Belk Visual Arts Center 117

 About the lecture:

The nineteenth century transatlantic slave trade had significant social, political, and economic ramifications for coastal West African environments, and caused reverberations throughout the Atlantic world. As Britain pressured European and American imperial powers to join in anti-slave trading endeavors in the early portion of the nineteenth century, the slave trade was directed to more secluded areas such as the Rio Pongo in coastal Guinea, where imperial and national powers were scarce, and both legal and contraband trade could continue to succeed.

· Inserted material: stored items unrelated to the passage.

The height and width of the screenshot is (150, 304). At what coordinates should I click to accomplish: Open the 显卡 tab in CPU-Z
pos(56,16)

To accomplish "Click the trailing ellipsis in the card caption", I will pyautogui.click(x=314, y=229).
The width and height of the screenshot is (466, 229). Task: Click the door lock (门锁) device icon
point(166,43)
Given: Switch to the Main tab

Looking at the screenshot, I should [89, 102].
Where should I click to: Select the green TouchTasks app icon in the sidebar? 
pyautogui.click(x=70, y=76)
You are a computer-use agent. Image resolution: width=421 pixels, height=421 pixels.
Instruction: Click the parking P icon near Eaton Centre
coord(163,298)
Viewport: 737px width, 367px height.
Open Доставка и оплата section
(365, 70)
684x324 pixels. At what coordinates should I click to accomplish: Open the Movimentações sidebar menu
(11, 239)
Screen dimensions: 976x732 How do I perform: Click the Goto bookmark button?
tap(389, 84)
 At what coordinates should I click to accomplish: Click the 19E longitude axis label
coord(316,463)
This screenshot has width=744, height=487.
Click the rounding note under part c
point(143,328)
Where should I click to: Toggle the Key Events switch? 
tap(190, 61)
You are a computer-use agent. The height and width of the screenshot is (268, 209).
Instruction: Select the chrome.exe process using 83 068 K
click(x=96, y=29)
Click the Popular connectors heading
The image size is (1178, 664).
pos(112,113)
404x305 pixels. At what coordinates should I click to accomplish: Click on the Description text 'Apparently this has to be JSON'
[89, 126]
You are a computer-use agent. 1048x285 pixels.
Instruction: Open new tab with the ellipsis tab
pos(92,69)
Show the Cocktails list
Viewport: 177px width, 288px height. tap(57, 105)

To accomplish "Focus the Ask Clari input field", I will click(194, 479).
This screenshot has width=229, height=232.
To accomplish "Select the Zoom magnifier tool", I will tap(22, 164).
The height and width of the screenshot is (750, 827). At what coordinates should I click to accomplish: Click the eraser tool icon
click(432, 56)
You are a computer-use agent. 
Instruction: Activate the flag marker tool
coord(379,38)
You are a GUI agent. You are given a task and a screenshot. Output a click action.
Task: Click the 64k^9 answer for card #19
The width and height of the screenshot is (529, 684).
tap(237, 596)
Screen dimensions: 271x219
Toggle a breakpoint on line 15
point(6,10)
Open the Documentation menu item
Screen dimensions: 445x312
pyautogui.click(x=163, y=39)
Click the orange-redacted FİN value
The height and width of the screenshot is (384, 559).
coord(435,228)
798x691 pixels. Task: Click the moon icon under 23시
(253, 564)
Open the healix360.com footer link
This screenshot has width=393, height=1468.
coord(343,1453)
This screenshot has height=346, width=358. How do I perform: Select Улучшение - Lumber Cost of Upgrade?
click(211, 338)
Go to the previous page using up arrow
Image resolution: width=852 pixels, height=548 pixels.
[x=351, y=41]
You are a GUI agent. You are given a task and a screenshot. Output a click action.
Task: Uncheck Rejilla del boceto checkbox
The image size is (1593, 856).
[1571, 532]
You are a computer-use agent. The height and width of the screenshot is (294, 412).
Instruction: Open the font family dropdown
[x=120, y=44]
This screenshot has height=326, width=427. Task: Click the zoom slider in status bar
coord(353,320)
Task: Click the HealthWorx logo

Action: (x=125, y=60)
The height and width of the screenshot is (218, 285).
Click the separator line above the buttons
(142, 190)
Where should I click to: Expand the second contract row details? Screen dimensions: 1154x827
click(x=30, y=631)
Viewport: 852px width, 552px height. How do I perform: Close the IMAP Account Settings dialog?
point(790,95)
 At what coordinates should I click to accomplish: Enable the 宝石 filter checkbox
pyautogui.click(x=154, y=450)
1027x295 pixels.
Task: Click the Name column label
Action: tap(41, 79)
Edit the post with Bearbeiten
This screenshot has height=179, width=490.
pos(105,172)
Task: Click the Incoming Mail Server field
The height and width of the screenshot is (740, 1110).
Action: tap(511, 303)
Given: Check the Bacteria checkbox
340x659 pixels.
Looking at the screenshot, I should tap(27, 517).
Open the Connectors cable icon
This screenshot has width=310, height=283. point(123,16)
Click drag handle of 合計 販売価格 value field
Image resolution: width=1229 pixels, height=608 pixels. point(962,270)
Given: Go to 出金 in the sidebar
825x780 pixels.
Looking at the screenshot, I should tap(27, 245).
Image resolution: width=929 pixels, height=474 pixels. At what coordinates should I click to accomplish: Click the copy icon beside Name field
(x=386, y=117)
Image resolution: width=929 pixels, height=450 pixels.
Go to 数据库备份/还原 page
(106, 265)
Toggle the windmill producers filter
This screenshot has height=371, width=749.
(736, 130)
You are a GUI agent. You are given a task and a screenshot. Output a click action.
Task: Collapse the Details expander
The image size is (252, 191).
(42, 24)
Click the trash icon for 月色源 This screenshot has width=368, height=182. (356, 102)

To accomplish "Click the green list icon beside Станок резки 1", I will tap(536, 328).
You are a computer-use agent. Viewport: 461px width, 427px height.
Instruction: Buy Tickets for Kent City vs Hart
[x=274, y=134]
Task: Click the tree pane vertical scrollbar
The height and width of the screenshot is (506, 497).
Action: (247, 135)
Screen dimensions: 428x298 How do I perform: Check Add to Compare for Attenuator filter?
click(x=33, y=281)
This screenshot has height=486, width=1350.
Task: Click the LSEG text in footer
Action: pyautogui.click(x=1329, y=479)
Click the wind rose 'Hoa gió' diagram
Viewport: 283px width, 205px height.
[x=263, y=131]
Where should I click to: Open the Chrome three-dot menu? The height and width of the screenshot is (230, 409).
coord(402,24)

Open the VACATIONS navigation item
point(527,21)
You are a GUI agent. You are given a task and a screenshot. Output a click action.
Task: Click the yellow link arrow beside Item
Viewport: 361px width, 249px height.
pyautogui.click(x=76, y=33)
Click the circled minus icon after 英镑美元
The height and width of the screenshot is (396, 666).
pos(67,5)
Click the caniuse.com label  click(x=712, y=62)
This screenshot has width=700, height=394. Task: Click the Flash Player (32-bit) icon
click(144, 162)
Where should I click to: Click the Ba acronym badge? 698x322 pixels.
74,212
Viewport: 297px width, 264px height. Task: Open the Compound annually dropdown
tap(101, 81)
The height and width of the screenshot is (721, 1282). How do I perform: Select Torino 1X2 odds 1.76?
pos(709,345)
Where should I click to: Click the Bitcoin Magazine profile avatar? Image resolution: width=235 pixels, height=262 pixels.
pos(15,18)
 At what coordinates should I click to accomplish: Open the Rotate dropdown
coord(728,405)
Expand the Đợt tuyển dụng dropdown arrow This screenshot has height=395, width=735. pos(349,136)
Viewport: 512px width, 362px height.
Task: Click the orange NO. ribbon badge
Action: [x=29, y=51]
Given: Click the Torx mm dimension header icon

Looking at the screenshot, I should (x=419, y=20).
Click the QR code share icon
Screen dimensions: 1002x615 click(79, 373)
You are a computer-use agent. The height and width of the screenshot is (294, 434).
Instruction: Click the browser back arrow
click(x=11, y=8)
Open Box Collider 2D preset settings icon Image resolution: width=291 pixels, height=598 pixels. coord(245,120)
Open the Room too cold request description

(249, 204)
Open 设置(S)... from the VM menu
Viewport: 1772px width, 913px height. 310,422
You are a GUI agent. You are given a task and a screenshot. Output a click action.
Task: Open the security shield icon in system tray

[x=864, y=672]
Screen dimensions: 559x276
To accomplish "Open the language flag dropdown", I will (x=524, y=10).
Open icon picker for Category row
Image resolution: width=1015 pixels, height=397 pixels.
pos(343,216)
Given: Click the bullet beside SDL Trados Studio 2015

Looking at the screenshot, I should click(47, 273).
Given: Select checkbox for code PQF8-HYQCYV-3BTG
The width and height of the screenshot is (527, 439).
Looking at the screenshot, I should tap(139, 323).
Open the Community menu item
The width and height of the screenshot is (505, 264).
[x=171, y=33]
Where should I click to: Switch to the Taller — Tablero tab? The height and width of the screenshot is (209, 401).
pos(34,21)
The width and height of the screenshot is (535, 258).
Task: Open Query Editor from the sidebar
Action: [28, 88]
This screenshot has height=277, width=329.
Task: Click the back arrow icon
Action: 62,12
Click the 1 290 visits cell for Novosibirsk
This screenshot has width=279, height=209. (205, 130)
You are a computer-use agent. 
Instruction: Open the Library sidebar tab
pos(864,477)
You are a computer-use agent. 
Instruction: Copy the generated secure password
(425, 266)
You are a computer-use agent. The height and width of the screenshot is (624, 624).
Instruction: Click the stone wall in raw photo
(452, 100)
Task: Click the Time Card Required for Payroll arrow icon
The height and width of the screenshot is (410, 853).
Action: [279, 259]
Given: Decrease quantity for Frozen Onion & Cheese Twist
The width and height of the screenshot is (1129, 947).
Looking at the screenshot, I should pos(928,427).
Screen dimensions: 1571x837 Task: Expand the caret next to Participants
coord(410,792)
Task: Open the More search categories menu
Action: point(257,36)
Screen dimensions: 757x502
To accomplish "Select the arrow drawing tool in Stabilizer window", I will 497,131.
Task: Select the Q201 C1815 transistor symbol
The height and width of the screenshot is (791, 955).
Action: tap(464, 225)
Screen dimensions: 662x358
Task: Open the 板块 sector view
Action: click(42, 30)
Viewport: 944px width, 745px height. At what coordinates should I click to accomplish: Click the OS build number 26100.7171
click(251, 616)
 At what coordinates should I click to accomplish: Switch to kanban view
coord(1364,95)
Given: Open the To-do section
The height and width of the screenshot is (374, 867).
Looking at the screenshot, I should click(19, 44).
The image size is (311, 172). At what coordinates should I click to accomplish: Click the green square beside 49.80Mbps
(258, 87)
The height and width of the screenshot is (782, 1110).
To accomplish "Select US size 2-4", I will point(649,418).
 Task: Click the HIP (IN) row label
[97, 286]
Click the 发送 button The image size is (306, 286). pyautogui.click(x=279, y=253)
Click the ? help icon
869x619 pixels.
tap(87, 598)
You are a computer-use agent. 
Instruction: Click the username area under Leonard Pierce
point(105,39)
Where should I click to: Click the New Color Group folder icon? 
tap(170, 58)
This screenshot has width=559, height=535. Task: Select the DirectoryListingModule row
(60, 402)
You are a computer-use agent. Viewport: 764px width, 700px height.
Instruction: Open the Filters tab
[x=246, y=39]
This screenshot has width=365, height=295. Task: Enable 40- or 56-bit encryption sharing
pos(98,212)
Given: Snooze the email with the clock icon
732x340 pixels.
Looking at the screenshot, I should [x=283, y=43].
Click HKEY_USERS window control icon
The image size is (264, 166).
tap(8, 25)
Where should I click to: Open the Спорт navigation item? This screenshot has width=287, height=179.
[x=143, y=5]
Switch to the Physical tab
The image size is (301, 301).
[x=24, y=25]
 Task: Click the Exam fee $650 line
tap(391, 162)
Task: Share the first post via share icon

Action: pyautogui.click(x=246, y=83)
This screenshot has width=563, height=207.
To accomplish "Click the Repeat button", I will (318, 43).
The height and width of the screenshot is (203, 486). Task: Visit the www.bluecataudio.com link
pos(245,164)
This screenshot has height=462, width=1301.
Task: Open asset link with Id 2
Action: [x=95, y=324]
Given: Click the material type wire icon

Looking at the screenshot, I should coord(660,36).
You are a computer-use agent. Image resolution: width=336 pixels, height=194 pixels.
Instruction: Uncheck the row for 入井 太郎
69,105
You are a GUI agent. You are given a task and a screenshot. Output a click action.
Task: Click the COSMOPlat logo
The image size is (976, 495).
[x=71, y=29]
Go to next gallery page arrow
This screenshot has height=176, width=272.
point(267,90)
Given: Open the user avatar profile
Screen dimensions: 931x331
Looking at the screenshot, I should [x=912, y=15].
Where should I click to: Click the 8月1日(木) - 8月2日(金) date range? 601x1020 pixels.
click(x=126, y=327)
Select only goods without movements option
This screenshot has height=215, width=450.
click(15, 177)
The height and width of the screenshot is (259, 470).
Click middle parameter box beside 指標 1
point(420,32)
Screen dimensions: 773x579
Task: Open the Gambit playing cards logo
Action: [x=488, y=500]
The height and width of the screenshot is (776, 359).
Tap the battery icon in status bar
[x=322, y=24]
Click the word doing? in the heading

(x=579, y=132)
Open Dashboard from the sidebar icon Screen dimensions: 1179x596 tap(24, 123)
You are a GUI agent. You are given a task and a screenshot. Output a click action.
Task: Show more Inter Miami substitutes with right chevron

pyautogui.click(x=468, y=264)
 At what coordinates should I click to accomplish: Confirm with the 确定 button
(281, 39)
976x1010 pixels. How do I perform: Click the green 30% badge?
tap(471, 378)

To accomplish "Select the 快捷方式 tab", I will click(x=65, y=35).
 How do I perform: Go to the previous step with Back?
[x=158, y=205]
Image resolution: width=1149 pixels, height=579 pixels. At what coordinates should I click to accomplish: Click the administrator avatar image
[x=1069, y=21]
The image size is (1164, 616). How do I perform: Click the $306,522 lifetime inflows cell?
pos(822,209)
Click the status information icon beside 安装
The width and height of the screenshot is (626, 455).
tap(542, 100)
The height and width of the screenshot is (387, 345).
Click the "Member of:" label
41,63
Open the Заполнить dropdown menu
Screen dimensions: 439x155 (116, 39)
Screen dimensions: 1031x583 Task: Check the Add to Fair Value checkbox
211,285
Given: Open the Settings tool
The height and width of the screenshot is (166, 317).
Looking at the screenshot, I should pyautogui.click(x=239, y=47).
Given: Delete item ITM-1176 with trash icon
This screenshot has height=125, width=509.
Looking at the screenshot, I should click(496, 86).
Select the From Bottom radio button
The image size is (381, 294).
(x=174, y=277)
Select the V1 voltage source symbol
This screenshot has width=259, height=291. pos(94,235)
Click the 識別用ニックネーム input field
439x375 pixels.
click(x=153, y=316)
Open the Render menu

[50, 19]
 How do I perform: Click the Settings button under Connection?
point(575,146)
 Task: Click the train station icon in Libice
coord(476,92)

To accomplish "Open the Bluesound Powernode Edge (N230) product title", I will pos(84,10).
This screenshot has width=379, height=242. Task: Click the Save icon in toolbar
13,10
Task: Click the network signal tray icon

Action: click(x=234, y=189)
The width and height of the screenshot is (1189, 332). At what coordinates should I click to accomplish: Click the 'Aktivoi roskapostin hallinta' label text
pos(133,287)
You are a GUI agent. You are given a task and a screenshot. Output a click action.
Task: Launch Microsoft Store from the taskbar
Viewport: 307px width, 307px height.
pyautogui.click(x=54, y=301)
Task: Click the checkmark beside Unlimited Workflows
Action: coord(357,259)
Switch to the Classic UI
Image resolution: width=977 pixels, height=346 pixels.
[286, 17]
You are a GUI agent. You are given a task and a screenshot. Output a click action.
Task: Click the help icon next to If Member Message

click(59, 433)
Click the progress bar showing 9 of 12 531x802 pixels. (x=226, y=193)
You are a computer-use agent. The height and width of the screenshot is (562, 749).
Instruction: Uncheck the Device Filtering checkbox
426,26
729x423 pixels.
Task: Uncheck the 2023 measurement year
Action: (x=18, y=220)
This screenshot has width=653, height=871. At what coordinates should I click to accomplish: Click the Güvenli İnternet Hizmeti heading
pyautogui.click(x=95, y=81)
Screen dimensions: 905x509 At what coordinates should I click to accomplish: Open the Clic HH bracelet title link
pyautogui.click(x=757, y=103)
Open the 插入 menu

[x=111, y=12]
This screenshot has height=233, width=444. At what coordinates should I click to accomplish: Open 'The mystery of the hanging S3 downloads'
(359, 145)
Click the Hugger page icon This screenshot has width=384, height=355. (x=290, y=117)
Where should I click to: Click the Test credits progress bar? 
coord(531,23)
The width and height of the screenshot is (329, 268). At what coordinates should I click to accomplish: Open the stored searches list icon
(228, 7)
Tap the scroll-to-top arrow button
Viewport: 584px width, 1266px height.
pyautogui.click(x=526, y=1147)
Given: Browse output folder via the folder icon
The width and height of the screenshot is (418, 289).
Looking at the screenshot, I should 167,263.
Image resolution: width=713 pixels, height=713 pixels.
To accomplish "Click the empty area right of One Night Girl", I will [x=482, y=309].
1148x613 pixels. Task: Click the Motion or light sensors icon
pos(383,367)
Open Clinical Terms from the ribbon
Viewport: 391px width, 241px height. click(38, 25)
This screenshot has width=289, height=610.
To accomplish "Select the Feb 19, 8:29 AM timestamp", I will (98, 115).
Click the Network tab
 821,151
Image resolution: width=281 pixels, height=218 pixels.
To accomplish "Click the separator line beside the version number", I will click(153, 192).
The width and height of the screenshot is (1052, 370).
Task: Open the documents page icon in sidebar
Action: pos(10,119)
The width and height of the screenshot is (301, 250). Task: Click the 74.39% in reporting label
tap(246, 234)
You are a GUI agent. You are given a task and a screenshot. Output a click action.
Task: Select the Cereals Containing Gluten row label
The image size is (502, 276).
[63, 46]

In these situations, a newly established class of transnational trading families, with ties to global connections on both sides of the Atlantic, directed the evolution of local social and political landscapes. This talk engages interdisciplinary research to investigate nineteenth and twentieth century sites throughout the Atlantic world, looking at the ways in which material culture, architectural remains, documentary records, and oral historical accounts are used to interpret the complex social dynamics and multiregional origins of a globally oriented African Diaspora.

About the speaker:

Dr. Goldberg, an Instructor for the Honors College at the University of South Carolina, is a historical archaeologist with research specialties in the African Diaspora in both West Africa and the eastern US, public archaeology and stakeholder relations, and museum studies and management. She has worked on James Island and in Guinea, where she excavated slave trading ports in rural villages of coastal Guinea tried in order to understand how the newly emerging transnational network of nineteenth century trading families manipulated perceptions of identity to maintain power and status during evolution of the abolition of the slave trade, and such manipulations of identity affect contemporary notions of memorialization and heritage.